■ ASSIGNMENT
Here are the records. Write out exactly the lines between the one holding "Switch to the Explore" and the one holding "Open the three-dot options for Schedule I", inclusive.

■ SUPPLIED INFORMATION
-- Opening Marker --
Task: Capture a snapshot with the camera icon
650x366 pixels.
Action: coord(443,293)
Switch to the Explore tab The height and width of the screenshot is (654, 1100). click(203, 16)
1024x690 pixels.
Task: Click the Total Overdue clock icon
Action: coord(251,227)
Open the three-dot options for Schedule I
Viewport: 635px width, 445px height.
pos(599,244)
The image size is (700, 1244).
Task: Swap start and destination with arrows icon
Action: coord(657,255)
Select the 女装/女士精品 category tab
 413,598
-- Closing Marker --
-- Opening Marker --
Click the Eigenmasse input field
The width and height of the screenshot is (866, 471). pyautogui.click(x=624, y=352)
-- Closing Marker --
-- Opening Marker --
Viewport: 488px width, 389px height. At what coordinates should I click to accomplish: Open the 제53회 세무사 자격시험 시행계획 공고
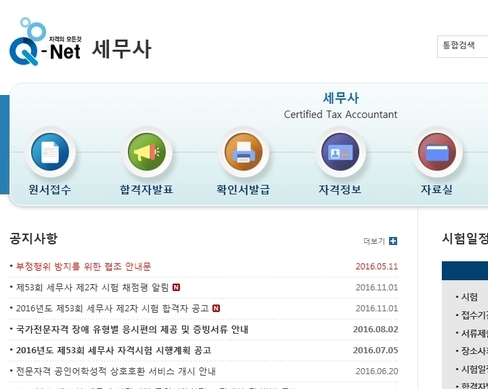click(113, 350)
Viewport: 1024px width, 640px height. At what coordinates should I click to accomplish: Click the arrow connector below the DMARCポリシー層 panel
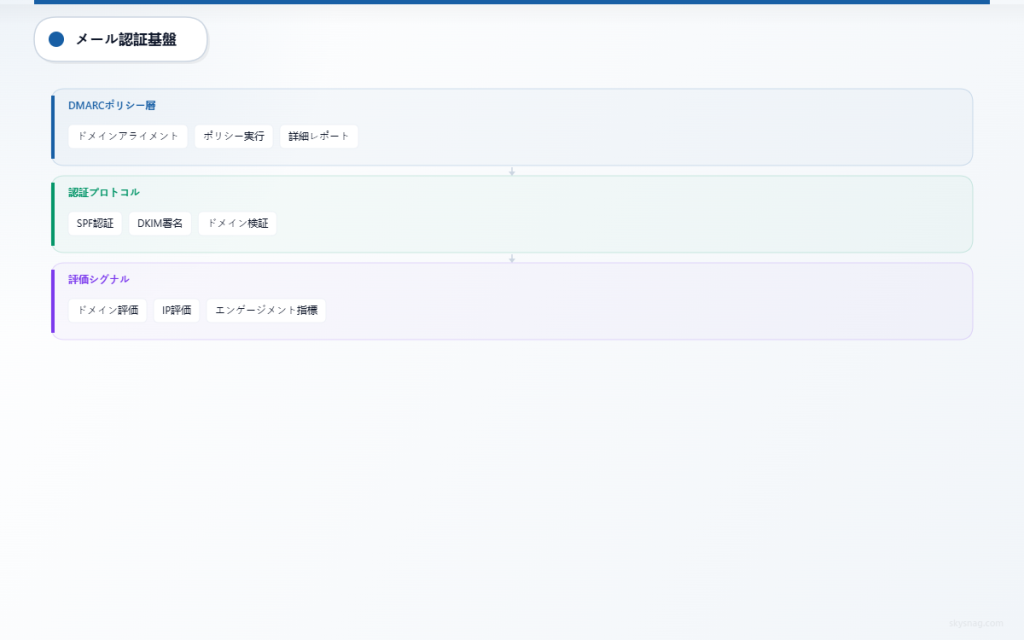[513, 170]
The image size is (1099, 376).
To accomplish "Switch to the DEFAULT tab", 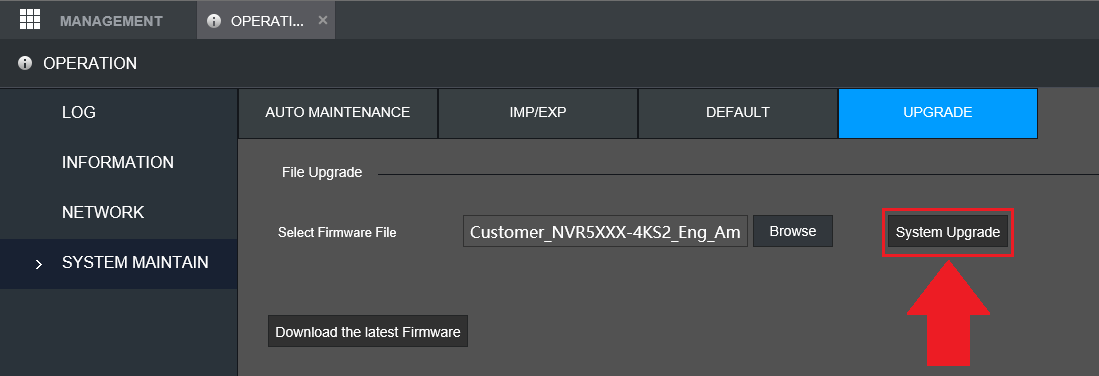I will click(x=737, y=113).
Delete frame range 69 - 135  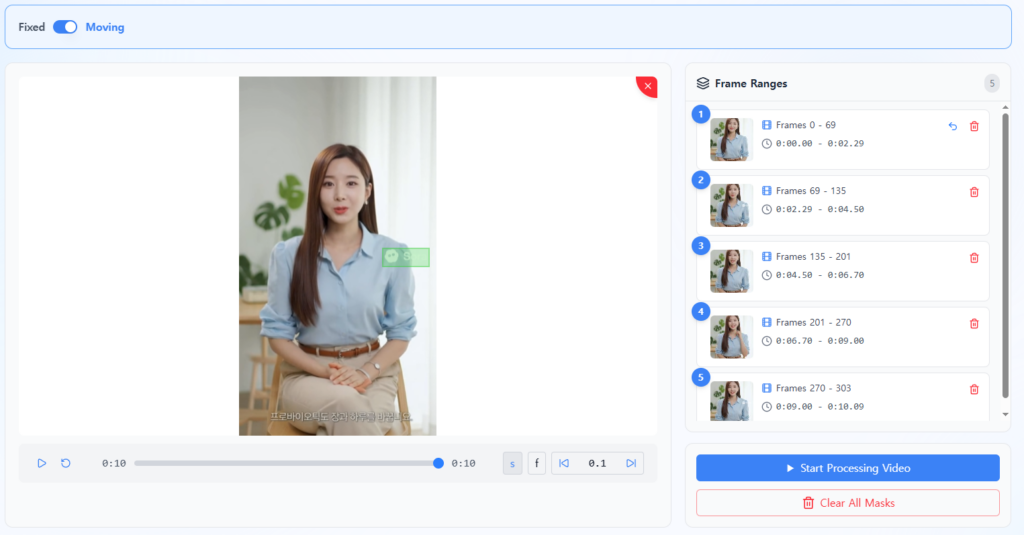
-- Closing Marker --
■ RESPONSE BOX
Switch to the Explore tab The height and width of the screenshot is (654, 1100). click(203, 16)
1024x690 pixels.
Task: Click the Total Overdue clock icon
Action: coord(251,227)
Open the three-dot options for Schedule I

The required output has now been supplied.